The hills hold the rich past of this city in the clouds. Indigenous rebel Túpac Katari launched crucial assaults on Spanish-controlled colonial La Paz from K’illi K’illi during his army’s 1781 siege. After his brutal quartering by the Spanish, Katari’s head was put on display on this same hill to terrorise his followers. On a moonlit night about 170 years later, rebels crisscrossed the hillsides to launch the 1952 National Revolution, an event that abolished the hacienda, brought about massive land and educational reform and nationalised Bolivia’s lucrative mining industry.
Bolivian miners formed the radical backbone of this revolt, challenging the tin barons who controlled national wealth, pushing political leaders further to the Left and demanding transformative change. Some of the roots of the miners’ historic solidarity and organisational power during and after the National Revolution reach back to age-old traditions and celebrations, as well as everyday forms of resistance.
Such cultural spaces and rituals forged by miners brought workers together to imagine and struggle for a better world. These traditions of resistance sustained miners in harsh working conditions and formed the foundations for Bolivia’s revolutionary movements.

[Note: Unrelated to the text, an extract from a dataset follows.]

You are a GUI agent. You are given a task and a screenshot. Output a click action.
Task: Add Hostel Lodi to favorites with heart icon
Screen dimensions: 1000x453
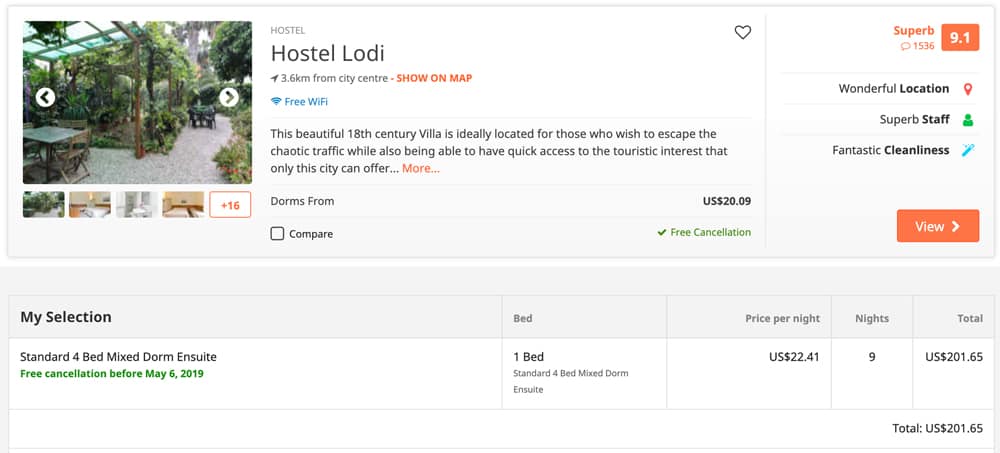(x=742, y=33)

Bolivia’s National Revolution
In the year prior to the revolution, the Revolutionary Nationalist Movement (MNR) party ran the popular pro-worker congressman and exiled party leader Víctor Paz Estenssoro as its presidential candidate. He won a resounding victory at the ballot box, but the military placed General Hugo Ballivián in the presidential palace instead. The MNR concluded that their only option for taking power was armed revolution.
On 10 April 1952, Ballivián called for the lights to be put out in La Paz in order to impede the advance of the MNR rebels – many of whom were factory workers – as they descended into La Paz from the neighbouring city of El Alto. Yet a full moon lit the way for the rebels, providing guidance for their march down the steep hills from El Alto into the capital city. Many MNR rebels came from the working-class neighbourhoods in El Alto and so knew the terrain well. These forces, along with the crucial participation of miners from Oruro, effectively cut off Ballivián’s troops by blocking key routes and rail lines on the outskirts of the city.
Conflicts flared up in the night, leaving many wounded and dead on both sides. Meanwhile, news of the MNR rebels’ advances in La Paz spread throughout the countryside, inspiring similar uprisings across the nation. Three days later, with over 600 dead from the battles, the rebels vanquished the Ballivián regime and took power.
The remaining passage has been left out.